An electric knife does a good job of cutting foam rubber, and the charcoal-colored foam rubber is typically the most dense (compresses the least under impact or weight).
When upholstering the foam rubber shapes with black "plush", "triple velvet", "crushed velvet", or whatever type of cloth you choose...
...don't use contact cement, but use the YELLOW hot glue gun sticks (which is what MTS uses at their factory). Use this same glue to glue the upholstered foam rubber pieces to the wooden case interior. Have a few heavy things ready (clean bricks?) to hold the upholstered foam rubber pieces in place as the hot glue cools.
Of course - if adding wheels - add an extra thickness of wood on the interior (if room available) - since that area will be under more stress.
If the tolex (or other type of covering) is in bad shape (and you can get it off the exterior, and maybe even sand off the glue) experience tells me that truck bed liner sprays on surprisingly thin.
I've never tried this on a wooden CASE...but (if you buy some of that zinc paint (for home exterior gas pipes which are beginning to show rust or other zinc-coated things such as old garbage cans, attic vents, etc.) that stuff will actually LAYER UP (and potentially hide case flaws)...BUT it is NOT designed to adhere to wood...so you would need to do some research on some intermediate primer, etc.
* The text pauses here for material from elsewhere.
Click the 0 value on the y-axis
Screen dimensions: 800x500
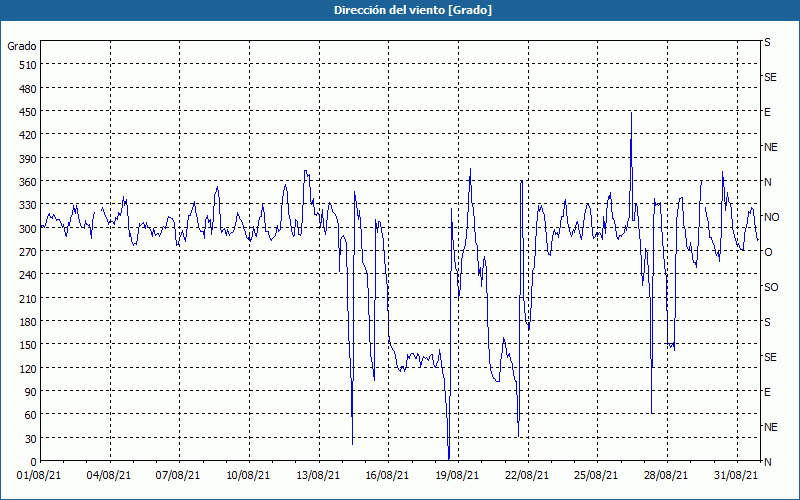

Of course, it's battleship gray, so (If you decided to play around with it) that's the color, unless you paint over it with some satin black (and the grey would show through wherever you bumped things hard against that behemoth and knocked the black off the gray...Realize that grey is a fairly common color for large plastic percussion cases.)
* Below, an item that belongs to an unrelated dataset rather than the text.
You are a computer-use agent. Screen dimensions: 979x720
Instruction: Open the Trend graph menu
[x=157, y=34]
When cutting out the foam rubber shapes, do not strive for a tight fit, as - eventually - repeated insertions of the instrument could tear it loose (forcing the instrument past it over-and-over). Also, ALLOW for the added thickness of the cloth upholstery you use (both on the sides that show, and those that don't show).
If the sousaphone slightly moves around in the upholstered case, you're not going to suffer any instrument damage (unless there's some really severe impact, but I believe you already know this).
soft cases: (my opinion)
not the best choices for large brass, as large brass instruments are often no thicker than small brass, and - thus - considerably easier to dent...
...and - the larger the tuba type of instrument - the worse becomes the size-to-thickness ratio.